This crunchy and flaky dough with pistachios and clotted cream inside is often consumed for breakfast and is also the first meal eaten by a bride and groom after their wedding night. You can use packaged filo pastry instead of making the dough and you can use double thick cream or mascarpone instead of clotted cream.
One of the ancient desserts hailing from Gaziantep, in south-eastern Anatolia where the world's finest pistachios come from.
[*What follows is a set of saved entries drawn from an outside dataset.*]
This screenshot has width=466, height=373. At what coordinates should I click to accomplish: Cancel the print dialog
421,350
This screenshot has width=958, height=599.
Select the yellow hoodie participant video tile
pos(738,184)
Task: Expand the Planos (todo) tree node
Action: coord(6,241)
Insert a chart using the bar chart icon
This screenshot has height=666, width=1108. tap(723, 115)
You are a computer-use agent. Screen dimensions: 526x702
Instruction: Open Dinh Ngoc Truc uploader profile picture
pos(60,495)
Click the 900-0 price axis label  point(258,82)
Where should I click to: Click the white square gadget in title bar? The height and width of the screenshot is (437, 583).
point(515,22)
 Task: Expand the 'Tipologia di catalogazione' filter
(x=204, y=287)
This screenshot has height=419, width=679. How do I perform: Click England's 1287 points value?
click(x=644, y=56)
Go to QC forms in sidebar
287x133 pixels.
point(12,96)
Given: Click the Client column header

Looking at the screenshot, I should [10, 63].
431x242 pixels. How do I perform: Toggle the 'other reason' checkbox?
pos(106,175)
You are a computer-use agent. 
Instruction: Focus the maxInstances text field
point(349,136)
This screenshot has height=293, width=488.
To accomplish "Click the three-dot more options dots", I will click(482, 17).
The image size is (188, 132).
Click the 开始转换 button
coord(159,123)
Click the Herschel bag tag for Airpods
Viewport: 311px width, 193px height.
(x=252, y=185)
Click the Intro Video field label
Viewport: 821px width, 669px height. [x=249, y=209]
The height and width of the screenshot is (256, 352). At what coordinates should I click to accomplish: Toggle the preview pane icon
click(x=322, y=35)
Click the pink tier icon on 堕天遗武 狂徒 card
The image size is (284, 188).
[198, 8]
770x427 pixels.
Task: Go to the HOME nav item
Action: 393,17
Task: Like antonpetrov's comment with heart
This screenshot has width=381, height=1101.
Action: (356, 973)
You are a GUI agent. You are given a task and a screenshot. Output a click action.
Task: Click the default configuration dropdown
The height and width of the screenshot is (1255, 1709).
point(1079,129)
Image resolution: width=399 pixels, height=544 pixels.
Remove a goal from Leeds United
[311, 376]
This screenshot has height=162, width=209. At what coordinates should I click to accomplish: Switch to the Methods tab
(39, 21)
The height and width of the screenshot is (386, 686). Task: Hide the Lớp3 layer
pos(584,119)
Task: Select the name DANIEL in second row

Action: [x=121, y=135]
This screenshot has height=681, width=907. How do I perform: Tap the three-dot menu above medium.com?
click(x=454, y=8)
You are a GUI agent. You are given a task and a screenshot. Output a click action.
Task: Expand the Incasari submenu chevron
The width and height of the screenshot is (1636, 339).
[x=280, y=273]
- 200 g (1⅓ cups) strong (00) flour
- 4 g salt
- 110 ml warm water
- olive oil, for greasing
- 100 ml melted ghee
- 75 g (⅓ cup) caster sugar
- 150 g pistachio slivers, crushed, plus extra to serve
- 150 g clotted cream
Oven temperatures are for conventional; if using fan-forced (convection), reduce the temperature by 20˚C. | We use Australian tablespoons and cups: 1 teaspoon equals 5 ml; 1 tablespoon equals 20 ml; 1 cup equals 250 ml. | All herbs are fresh (unless specified) and cups are lightly packed. | All vegetables are medium size and peeled, unless specified. | All eggs are 55-60 g, unless specified.
Resting time: 2 hours
- Place the flour, salt and warm water in a bowl and stir until a dough comes together. Turn out onto a work surface and knead until smooth, elastic and as soft as an earlobe. Divide the dough in half and shape into balls. Oil the balls generously, place on a baking paper–lined tray and press gently on top. Cover with a damp cloth to prevent the dough from drying, then refrigerate for 2 hours to rest.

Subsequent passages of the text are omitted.